> _Verilen metin_
Arvasi’ye göre İslâm, ekonomik alanı yalnızca üretim ve tüketim dengesi üzerinden değerlendirmez; bütün bir hayat nizamının parçası olarak görür. Kazanç, helal dairede emek ve alın terine dayanmalı, paylaşım ise adalet prensibiyle yürütülmelidir. Ekonomik faaliyet, ferdin geçimini sağlamakla sınırlı olmayıp toplumun huzuru ve refahı için de sorumluluk yükler.

Seyyit Ahmet Arvasi’nin Türk-İslâm Ülküsü serisinin üçüncü cildinde yer alan ekonomi anlayışı, yalnızca üretim-tüketim dengesi veya teknik iktisat kurallarıyla sınırlı olmayıp, ahlâkî, hukukî ve kültürel esaslarla bütünleşmiş bir hayat nizamı olarak ele alınır. Arvasi, mülkiyet, sermaye, faiz, israf, altın standardı, bankacılık ve makineleşme gibi konuları İslâmî ölçüler çerçevesinde değerlendirerek adalet merkezli, sömürüye kapalı, dayanışmacı bir ekonomik düzenin esaslarını ortaya koyar. Arvasi’nin ekonomi anlayışına tek tek değinelim:

İstismarı önleyici düzen

S. Ahmet Arvasi, insanın istismara uğramaktan hoşlanmadığını, ancak tarihte bunun tamamen ortadan kalkmadığını belirtir. İstismar gücünün akıl, bilgi, mevki gibi imkânlardan kaynaklandığını, bunların emanete dayalı olduğunu vurgular. Mülkiyetin kullanım biçiminin ve ahlâkî zeminin istismarı belirlediğini söyler. Farklılıkların tabii olduğunu ve bunların adalet ve yardımlaşma sınavı olduğunu ifade eder.

> _Kısa alıştırma 1_
Arvasi’nin ekonomi anlayışını anlatan metinde "İstismarı önleyici düzen" ile başlayıp "olduğunu ifade eder." ile biten kısmı hiç değiştirmeden yazın.
Metin ile kayıtlar birbirinden tamamen bağımsızdır.

> _Verilen kayıtlar_
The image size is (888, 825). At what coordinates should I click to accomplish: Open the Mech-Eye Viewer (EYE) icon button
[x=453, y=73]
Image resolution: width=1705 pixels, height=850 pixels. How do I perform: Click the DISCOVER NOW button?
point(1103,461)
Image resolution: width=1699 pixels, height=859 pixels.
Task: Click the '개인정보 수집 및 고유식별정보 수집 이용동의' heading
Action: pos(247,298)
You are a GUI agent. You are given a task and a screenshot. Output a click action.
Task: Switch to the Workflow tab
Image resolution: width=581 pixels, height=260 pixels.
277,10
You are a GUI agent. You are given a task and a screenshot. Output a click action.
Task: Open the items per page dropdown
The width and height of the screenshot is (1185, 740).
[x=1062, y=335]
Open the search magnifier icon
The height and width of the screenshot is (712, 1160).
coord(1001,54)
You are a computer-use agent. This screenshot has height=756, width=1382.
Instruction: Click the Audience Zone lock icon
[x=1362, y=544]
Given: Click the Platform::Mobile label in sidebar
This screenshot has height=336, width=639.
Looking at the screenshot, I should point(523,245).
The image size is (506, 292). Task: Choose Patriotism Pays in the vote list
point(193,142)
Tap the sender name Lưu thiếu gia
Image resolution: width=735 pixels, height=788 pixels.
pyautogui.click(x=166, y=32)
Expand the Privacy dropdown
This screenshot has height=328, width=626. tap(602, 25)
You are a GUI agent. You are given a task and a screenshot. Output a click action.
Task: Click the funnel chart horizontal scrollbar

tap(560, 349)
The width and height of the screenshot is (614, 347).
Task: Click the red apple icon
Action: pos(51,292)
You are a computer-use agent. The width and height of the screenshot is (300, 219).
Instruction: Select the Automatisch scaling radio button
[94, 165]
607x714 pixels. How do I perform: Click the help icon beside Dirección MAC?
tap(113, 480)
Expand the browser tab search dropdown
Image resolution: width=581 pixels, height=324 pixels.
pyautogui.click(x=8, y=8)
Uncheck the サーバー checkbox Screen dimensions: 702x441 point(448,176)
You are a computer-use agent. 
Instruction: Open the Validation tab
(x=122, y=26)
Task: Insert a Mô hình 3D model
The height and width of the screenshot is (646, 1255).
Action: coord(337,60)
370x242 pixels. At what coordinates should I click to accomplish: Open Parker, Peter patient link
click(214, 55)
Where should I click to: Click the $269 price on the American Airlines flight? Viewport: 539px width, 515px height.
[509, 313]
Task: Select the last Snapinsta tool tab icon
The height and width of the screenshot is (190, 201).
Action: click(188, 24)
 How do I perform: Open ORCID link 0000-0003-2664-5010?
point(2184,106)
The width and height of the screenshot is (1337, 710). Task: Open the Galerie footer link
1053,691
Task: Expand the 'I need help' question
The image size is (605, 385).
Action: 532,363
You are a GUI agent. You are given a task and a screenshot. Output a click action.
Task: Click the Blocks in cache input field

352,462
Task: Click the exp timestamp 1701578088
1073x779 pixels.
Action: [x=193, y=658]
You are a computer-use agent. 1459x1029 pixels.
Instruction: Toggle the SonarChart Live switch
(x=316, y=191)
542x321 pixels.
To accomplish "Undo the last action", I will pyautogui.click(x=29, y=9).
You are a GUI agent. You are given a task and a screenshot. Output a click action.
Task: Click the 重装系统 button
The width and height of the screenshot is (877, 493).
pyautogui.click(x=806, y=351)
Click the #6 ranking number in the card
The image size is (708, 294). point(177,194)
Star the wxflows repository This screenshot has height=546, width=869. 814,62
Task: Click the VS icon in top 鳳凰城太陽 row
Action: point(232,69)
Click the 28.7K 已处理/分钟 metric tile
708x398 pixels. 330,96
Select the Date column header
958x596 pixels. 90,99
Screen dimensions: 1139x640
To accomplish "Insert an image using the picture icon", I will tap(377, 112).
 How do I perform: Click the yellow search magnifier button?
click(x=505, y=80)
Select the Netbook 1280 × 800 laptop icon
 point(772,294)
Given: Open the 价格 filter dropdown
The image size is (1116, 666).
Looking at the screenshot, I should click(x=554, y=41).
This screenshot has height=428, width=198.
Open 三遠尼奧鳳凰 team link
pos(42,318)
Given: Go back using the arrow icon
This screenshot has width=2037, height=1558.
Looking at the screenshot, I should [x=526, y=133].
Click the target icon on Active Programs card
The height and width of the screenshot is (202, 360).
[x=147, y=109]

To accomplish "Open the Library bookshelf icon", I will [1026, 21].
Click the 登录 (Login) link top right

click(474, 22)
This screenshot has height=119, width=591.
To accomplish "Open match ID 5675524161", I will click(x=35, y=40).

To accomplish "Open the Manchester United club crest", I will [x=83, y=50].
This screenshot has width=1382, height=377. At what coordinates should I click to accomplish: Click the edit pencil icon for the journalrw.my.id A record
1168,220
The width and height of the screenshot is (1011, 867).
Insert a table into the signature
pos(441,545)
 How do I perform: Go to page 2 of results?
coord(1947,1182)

> _Kısa alıştırma 2_
Kayıtların başından başlayıp "[x=453, y=73]" içeren satırla biten bölümü, "coordinates" yerine "location" koyarak yeniden yazın. Bu satırlarda başka hiçbir şeyi değiştirmeyin ve yalnızca bu satırları verin.

> _Doğru cevap 1_
İstismarı önleyici düzen

S. Ahmet Arvasi, insanın istismara uğramaktan hoşlanmadığını, ancak tarihte bunun tamamen ortadan kalkmadığını belirtir. İstismar gücünün akıl, bilgi, mevki gibi imkânlardan kaynaklandığını, bunların emanete dayalı olduğunu vurgular. Mülkiyetin kullanım biçiminin ve ahlâkî zeminin istismarı belirlediğini söyler. Farklılıkların tabii olduğunu ve bunların adalet ve yardımlaşma sınavı olduğunu ifade eder.

> _Doğru cevap 2_
The image size is (888, 825). At what location should I click to accomplish: Open the Mech-Eye Viewer (EYE) icon button
[x=453, y=73]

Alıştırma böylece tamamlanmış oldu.